*REQUIRED WORK:* Look through the records below for the line holding "Given: Click the". Write it out exactly, with each following line through the line holding "This screenshot has height=869, width=637.".

*RAW DATA:*
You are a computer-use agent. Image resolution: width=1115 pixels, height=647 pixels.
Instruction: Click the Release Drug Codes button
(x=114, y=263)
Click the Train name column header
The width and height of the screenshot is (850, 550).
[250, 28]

--

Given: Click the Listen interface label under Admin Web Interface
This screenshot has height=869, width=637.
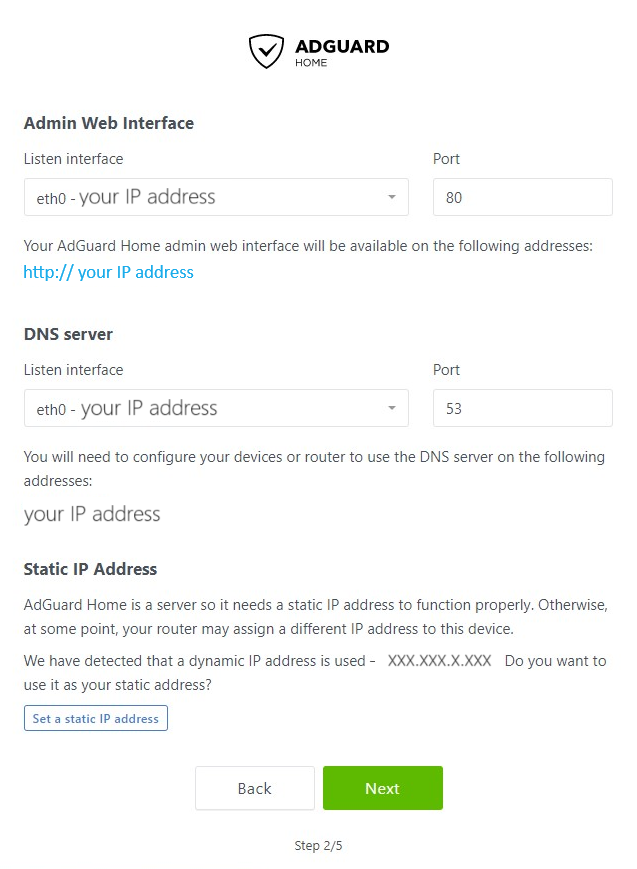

...

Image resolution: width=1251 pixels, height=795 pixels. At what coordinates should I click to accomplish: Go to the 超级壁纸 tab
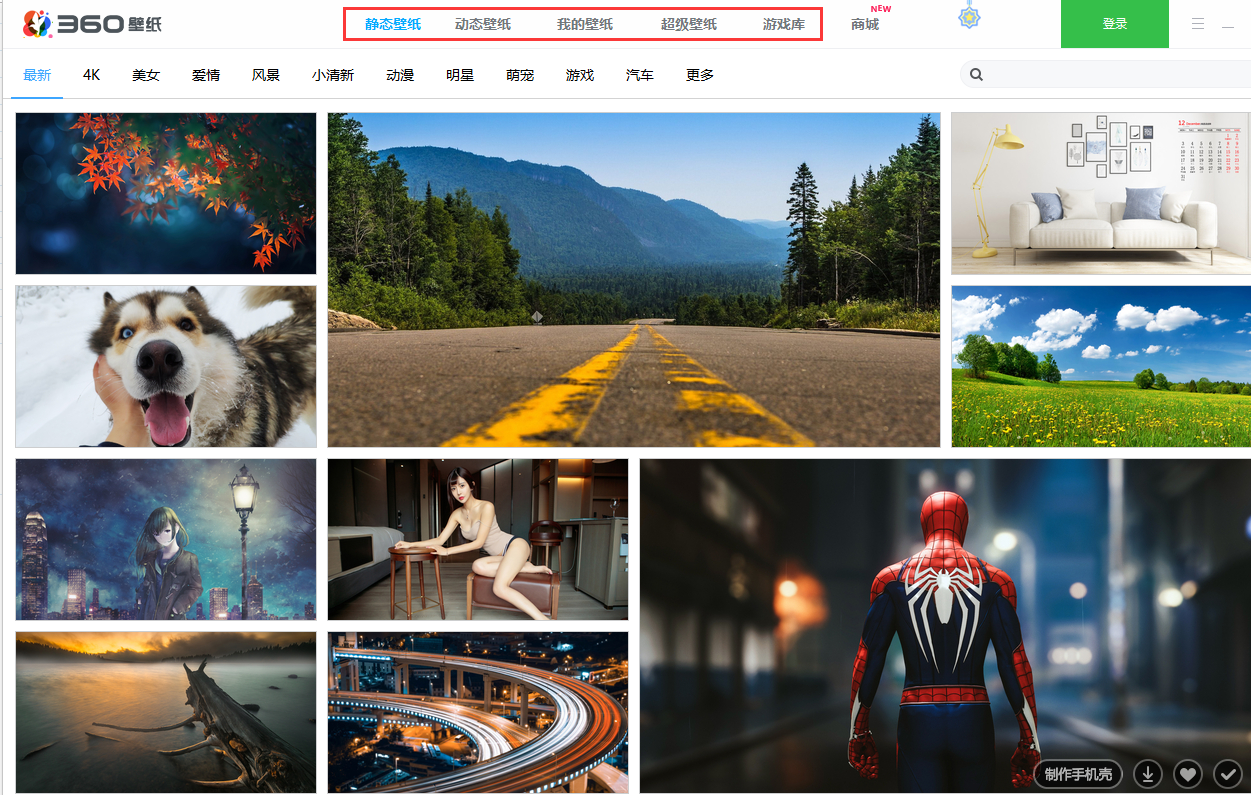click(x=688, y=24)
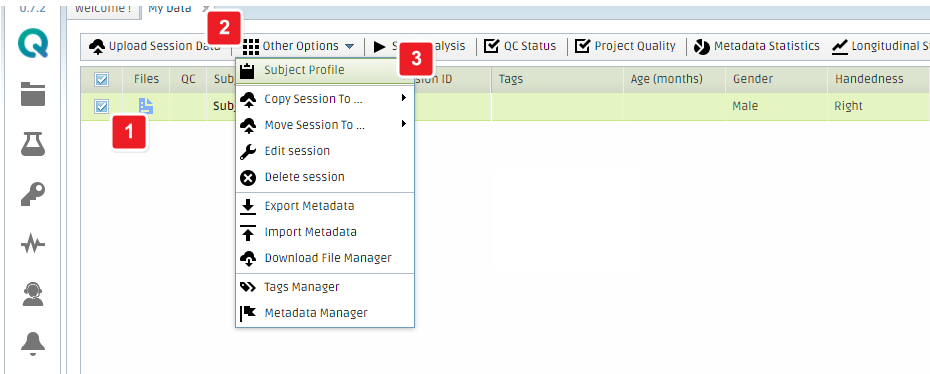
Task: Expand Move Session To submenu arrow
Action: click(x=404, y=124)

*EXERCISE ANSWER:*
Given: Click the Listen interface label under Admin Web Interface
This screenshot has height=869, width=637.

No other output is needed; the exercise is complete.